"Yes, sir," the young man said feebly.
Harkaway had changed back to his uniform, Iversen noted, but he looked unkempt, ill, harrowed. The boy had really been suffering for his precipitance. Perhaps the captain himself had been a little hard on him.
Iversen modulated his tone to active friendliness. "Thought you might like to know the chu-wugg turned into a hoop-snake this morning!"
But Harkaway did not seem cheered by this social note. "So soon!"
"You knew there would be a fourth metamorphosis!" Iversen was disappointed. But he realized that Harkaway was bound to have acquired such fundamental data, no matter how he interpreted them. It was possible, Iversen thought, that the book could actually have some value, if there were some way of weeding fact from fancy, and surely there must be scholars trained in such an art, for Earth had many wholly indigenous texts of like nature.
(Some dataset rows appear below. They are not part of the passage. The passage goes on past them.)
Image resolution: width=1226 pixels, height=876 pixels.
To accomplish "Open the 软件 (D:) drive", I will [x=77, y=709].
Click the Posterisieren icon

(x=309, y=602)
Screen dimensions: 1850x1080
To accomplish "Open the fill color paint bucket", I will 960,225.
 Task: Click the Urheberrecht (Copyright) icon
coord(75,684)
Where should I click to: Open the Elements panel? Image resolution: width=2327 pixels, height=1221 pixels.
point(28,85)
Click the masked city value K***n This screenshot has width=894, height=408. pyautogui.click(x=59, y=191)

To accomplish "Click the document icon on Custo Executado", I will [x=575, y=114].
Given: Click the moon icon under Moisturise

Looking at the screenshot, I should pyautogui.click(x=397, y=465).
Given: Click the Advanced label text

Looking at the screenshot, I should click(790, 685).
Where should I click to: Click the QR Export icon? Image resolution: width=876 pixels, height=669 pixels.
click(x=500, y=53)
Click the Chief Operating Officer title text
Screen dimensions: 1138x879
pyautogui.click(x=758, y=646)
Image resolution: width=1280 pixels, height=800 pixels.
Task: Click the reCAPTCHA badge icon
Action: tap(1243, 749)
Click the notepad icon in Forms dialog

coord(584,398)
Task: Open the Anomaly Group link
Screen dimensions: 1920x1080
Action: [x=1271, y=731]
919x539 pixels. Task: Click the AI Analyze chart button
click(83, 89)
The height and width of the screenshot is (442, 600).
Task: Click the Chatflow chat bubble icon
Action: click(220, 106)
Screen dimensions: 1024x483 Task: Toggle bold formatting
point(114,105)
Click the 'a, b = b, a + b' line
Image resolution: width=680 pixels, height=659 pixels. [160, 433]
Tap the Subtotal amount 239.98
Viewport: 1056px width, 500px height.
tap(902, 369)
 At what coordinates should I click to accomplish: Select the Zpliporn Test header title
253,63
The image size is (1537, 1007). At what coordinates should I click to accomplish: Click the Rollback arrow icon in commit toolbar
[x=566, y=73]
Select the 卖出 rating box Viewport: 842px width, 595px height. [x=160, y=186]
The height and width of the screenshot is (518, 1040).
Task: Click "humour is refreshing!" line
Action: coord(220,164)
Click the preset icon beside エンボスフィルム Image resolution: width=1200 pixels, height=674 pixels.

"He's a thor'glitch now," Harkaway told him dully.
"And what comes next?... No, don't tell me. It's more fun not knowing beforehand. You know," Iversen went on, almost rubbing his hands together, "I think this species is going to excite more interest on Earth than the Flimbotzik themselves. After all, people are people, even if they're green, but an animal that changes shape so many times and so radically is really going to set biologists by the ears. What did you say the name of the species as a whole was?"
"I—I couldn't say, sir."
"Ah," Iversen remarked waggishly, "so there are one or two things you don't know about Flimbot, eh?"
Harkaway opened his mouth, but only a faint bleating sound came out.